**Input rows**
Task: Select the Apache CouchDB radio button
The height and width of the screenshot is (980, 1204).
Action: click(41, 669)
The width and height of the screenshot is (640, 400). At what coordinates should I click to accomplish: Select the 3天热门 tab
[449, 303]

* * *

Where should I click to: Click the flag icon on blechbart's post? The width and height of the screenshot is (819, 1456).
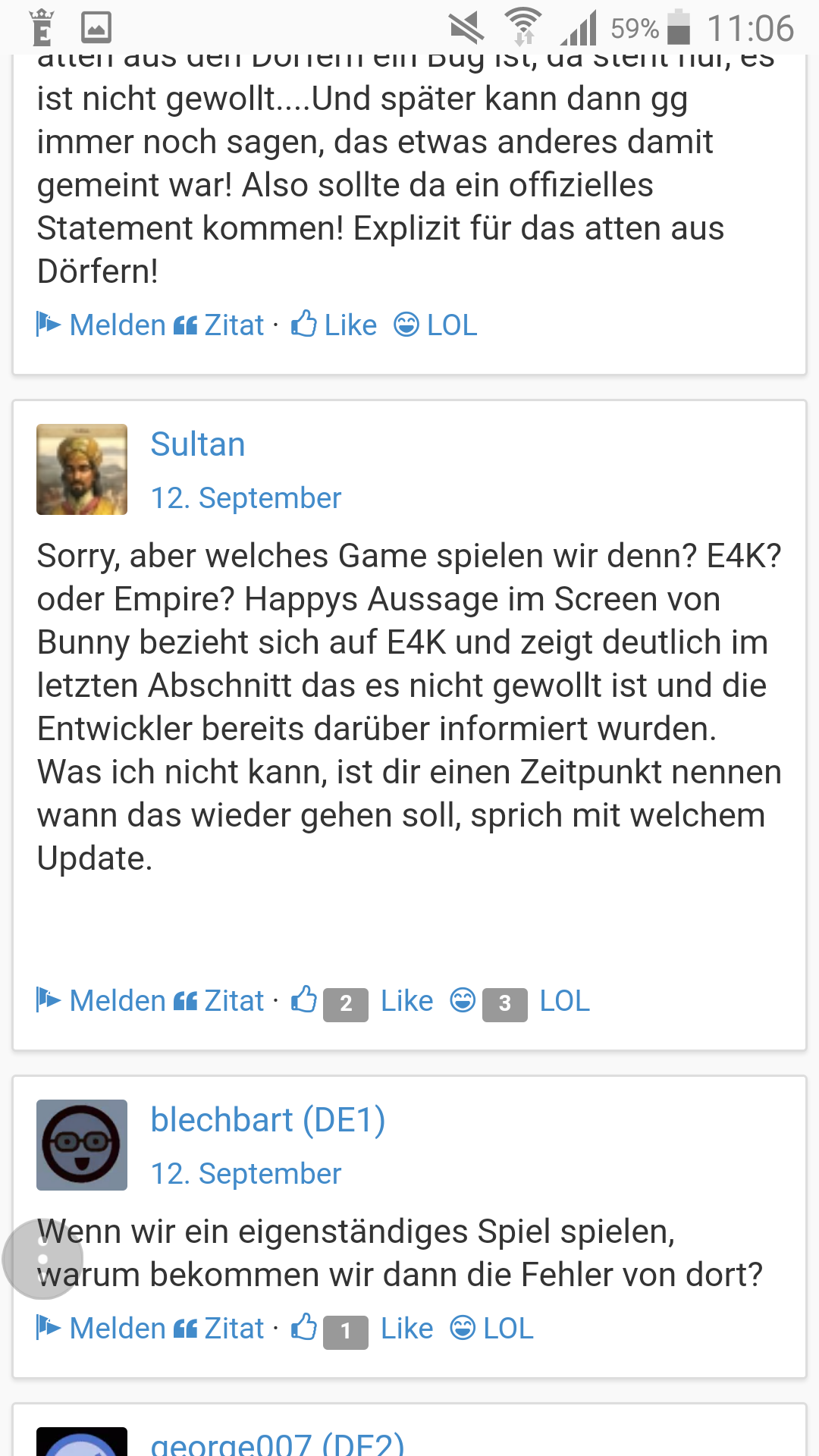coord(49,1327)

--

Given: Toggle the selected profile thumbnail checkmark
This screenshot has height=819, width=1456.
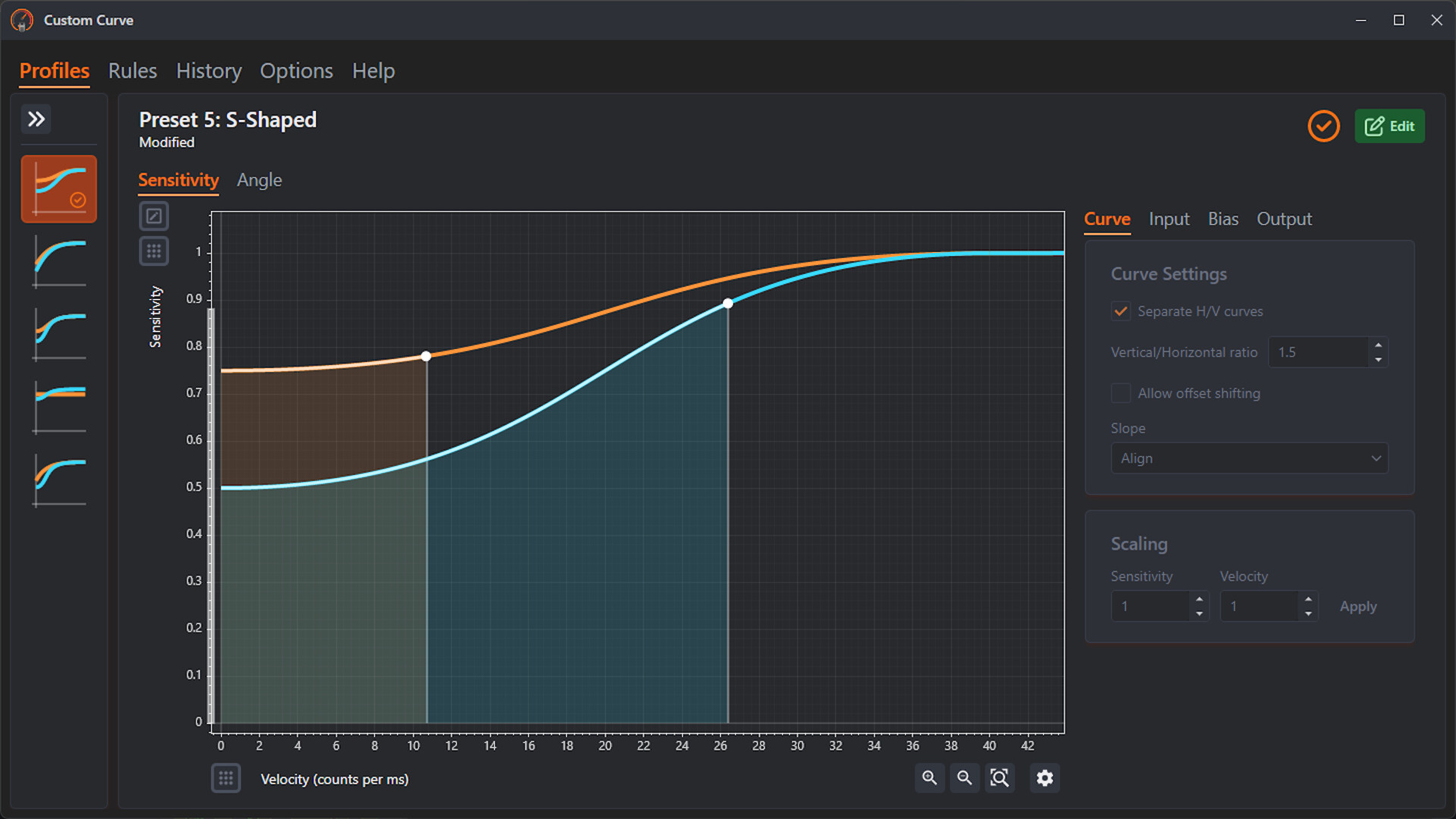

**Task instructions**
List each line in the records that contains the word "width".

**Written solution**
The height and width of the screenshot is (980, 1204).
The width and height of the screenshot is (640, 400). At what coordinates should I click to accomplish: Select the 3天热门 tab
Where should I click to: Click the flag icon on blechbart's post? The width and height of the screenshot is (819, 1456).
This screenshot has height=819, width=1456.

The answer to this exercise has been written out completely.